Among the lines of data below, reproduce only those from the one with "You are a computer-use agent. The image size is (1568, 600)." through the one with "This screenshot has height=737, width=1080.", exactly as they stand, both ends included.

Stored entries
★ ★ ★

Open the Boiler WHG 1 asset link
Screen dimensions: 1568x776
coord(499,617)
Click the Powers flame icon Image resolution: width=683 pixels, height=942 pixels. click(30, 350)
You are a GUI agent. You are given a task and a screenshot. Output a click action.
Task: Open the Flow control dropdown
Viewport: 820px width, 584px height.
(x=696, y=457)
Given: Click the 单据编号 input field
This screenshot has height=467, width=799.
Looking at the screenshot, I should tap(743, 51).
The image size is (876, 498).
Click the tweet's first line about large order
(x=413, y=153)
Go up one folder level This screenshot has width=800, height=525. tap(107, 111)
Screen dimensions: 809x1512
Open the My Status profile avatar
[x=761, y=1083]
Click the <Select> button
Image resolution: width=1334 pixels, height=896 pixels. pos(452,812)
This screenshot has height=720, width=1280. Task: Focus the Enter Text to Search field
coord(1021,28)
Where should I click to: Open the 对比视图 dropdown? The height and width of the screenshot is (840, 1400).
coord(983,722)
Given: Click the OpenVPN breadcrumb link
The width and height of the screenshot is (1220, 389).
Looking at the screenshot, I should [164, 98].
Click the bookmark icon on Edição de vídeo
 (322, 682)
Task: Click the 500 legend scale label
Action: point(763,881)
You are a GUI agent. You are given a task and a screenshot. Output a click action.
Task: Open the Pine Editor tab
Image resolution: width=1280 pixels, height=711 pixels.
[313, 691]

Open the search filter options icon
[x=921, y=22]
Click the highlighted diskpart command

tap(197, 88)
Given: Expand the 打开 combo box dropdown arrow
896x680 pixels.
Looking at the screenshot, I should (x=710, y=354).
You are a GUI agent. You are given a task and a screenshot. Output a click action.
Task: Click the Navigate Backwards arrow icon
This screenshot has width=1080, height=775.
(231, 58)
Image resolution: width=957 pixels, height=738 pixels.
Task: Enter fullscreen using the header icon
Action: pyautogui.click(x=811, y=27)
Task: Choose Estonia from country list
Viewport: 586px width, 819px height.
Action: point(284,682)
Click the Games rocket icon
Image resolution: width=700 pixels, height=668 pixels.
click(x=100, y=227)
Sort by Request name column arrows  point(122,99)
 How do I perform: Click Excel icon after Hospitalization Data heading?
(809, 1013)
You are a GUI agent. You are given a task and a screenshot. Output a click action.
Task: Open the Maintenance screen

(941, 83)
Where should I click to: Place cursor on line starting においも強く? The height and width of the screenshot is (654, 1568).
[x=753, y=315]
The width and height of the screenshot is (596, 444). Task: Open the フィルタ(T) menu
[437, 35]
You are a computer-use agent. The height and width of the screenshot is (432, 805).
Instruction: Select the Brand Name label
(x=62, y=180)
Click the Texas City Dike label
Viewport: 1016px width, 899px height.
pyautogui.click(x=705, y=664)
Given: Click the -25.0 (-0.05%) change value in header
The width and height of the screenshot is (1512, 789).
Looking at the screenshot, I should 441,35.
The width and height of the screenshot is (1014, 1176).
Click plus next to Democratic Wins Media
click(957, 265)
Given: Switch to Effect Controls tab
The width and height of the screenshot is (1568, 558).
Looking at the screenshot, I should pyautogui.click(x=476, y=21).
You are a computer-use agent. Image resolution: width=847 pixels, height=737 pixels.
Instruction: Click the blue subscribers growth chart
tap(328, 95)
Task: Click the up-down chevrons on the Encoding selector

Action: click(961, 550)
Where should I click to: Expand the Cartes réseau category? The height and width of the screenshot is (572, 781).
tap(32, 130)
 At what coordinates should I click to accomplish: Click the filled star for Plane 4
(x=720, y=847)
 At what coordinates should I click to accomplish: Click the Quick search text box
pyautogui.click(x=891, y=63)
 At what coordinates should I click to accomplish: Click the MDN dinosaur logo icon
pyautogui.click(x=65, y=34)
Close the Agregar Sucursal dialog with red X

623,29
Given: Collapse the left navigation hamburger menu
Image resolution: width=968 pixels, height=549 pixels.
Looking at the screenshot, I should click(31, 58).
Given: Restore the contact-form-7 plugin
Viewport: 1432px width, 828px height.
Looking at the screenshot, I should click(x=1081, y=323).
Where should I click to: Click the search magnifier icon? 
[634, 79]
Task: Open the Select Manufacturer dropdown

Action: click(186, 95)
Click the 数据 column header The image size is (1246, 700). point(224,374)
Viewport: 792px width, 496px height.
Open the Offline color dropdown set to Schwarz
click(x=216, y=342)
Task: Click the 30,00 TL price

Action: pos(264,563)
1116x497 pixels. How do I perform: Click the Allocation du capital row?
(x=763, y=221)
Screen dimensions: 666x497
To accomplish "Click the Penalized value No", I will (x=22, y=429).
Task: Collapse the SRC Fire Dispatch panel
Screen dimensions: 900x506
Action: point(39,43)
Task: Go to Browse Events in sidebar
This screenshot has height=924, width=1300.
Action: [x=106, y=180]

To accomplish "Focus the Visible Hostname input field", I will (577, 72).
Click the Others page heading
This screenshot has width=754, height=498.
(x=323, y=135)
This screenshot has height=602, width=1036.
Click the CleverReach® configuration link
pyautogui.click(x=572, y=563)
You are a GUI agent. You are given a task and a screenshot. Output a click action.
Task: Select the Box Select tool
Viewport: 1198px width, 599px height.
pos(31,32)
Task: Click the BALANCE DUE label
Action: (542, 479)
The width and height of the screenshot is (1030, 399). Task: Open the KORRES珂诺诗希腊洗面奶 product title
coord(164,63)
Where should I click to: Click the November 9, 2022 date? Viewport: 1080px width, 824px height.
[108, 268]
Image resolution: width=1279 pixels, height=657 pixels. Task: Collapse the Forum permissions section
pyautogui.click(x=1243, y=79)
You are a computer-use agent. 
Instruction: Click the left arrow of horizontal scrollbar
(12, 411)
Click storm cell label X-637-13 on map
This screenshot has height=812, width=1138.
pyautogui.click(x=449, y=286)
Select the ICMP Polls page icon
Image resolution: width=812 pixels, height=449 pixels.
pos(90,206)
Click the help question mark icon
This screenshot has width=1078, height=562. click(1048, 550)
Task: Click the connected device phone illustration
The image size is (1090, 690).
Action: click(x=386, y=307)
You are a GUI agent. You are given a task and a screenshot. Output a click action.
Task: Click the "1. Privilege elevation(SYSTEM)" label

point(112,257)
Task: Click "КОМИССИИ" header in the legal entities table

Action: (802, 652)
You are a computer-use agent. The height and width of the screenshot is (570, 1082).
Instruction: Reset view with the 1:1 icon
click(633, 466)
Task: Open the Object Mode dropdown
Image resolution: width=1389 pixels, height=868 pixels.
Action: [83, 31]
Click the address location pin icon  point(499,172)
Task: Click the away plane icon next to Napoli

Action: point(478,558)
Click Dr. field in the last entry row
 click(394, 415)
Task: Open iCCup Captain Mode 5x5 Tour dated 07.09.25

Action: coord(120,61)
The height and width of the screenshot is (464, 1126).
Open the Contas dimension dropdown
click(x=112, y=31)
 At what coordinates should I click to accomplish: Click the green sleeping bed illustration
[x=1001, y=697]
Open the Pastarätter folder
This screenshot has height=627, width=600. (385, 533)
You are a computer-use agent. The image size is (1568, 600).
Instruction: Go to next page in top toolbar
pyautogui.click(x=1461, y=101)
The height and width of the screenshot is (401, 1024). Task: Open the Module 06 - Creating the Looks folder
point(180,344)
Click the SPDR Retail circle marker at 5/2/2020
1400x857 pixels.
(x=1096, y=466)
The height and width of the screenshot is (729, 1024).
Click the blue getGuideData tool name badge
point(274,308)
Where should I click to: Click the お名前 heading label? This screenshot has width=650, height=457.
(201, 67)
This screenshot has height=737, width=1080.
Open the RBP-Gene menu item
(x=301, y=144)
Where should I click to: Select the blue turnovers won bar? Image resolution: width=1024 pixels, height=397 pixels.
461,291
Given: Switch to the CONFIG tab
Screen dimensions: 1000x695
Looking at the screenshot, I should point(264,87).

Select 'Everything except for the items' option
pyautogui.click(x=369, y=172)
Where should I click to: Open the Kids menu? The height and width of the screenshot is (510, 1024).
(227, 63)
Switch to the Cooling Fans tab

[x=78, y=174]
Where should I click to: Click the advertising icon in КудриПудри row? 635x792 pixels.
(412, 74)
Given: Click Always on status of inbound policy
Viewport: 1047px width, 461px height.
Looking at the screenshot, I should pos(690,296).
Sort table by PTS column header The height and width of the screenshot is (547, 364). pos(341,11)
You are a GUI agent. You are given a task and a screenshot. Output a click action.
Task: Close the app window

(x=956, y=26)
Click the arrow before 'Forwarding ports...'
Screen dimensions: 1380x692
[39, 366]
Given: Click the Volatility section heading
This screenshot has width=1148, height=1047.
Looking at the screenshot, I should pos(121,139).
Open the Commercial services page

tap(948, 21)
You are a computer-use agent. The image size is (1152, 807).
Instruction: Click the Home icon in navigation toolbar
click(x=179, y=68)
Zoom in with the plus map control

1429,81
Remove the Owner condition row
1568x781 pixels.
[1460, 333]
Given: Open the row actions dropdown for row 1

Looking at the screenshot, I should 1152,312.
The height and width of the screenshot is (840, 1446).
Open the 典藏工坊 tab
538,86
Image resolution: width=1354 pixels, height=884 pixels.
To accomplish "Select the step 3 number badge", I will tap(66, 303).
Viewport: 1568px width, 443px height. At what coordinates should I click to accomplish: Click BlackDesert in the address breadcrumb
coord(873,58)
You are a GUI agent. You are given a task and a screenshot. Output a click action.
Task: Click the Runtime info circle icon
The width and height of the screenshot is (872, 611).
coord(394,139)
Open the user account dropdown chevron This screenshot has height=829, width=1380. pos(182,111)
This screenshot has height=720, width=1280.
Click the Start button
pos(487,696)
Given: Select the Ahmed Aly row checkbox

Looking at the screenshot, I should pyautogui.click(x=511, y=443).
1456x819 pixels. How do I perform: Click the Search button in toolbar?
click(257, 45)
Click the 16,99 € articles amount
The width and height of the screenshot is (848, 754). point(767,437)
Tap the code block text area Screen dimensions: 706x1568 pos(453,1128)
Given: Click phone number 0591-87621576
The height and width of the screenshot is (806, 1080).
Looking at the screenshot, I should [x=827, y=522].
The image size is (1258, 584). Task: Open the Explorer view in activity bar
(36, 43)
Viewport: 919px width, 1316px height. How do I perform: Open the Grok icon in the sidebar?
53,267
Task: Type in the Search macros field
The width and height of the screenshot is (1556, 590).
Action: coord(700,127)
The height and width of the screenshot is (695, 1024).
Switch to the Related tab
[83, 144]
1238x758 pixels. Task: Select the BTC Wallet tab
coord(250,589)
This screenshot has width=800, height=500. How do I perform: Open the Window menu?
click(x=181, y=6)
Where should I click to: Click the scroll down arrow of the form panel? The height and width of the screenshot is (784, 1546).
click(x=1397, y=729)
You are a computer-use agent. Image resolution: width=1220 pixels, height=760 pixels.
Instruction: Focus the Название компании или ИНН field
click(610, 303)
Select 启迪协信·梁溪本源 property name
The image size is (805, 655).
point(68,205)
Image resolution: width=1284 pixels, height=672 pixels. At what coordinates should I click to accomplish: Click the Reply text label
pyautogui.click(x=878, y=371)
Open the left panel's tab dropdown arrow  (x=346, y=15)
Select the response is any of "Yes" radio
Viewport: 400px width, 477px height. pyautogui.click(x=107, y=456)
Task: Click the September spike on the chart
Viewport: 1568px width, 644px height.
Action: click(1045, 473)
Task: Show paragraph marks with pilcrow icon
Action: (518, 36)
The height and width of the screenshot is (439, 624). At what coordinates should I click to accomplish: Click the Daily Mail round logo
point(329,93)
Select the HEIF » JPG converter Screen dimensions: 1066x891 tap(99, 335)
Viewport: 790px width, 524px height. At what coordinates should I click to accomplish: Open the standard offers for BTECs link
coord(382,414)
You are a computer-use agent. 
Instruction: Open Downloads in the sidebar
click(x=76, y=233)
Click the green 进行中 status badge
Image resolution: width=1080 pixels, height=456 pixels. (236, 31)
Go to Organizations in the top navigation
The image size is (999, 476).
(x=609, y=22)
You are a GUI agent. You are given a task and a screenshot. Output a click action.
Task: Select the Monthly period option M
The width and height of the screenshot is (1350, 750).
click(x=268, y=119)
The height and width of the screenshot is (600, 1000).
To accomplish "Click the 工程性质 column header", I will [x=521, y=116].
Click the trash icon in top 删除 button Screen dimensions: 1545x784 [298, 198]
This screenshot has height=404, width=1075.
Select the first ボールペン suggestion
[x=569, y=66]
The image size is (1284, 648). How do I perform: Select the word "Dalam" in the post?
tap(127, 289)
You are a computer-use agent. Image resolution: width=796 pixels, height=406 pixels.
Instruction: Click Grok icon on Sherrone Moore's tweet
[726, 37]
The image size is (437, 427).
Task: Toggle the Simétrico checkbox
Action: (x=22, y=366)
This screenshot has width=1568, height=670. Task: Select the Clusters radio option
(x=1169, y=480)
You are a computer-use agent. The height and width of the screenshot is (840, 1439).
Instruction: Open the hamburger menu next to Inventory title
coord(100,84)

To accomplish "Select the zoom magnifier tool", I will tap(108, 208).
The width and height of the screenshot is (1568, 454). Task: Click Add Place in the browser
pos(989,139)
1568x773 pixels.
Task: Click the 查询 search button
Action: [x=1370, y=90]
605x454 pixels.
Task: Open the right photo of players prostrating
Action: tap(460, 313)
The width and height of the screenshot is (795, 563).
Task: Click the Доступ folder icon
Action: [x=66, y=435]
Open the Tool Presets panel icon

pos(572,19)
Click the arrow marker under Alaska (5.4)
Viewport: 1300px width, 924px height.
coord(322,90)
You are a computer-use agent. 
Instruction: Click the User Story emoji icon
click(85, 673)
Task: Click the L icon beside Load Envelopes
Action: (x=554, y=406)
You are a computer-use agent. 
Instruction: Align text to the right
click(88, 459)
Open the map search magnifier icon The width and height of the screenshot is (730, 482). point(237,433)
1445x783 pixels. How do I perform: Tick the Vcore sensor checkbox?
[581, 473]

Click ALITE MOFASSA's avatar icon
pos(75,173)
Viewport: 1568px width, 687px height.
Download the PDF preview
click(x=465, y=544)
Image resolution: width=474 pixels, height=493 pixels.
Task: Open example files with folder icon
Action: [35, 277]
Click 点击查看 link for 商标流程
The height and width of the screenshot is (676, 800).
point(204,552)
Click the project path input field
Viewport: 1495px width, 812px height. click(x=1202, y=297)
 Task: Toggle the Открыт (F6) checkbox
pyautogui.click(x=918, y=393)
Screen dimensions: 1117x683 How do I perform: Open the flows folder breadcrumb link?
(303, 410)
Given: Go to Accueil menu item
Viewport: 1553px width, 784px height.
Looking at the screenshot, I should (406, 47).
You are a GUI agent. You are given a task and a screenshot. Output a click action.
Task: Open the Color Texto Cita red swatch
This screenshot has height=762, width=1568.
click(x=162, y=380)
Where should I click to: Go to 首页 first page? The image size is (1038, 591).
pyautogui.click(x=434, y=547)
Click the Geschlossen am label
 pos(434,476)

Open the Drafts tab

★ ★ ★

* _Solution for this task_:
You are a computer-use agent. The image size is (1568, 600).
Instruction: Go to next page in top toolbar
pyautogui.click(x=1461, y=101)
The height and width of the screenshot is (401, 1024). Task: Open the Module 06 - Creating the Looks folder
point(180,344)
Click the SPDR Retail circle marker at 5/2/2020
1400x857 pixels.
(x=1096, y=466)
The height and width of the screenshot is (729, 1024).
Click the blue getGuideData tool name badge
point(274,308)
Where should I click to: Click the お名前 heading label? This screenshot has width=650, height=457.
(201, 67)
This screenshot has height=737, width=1080.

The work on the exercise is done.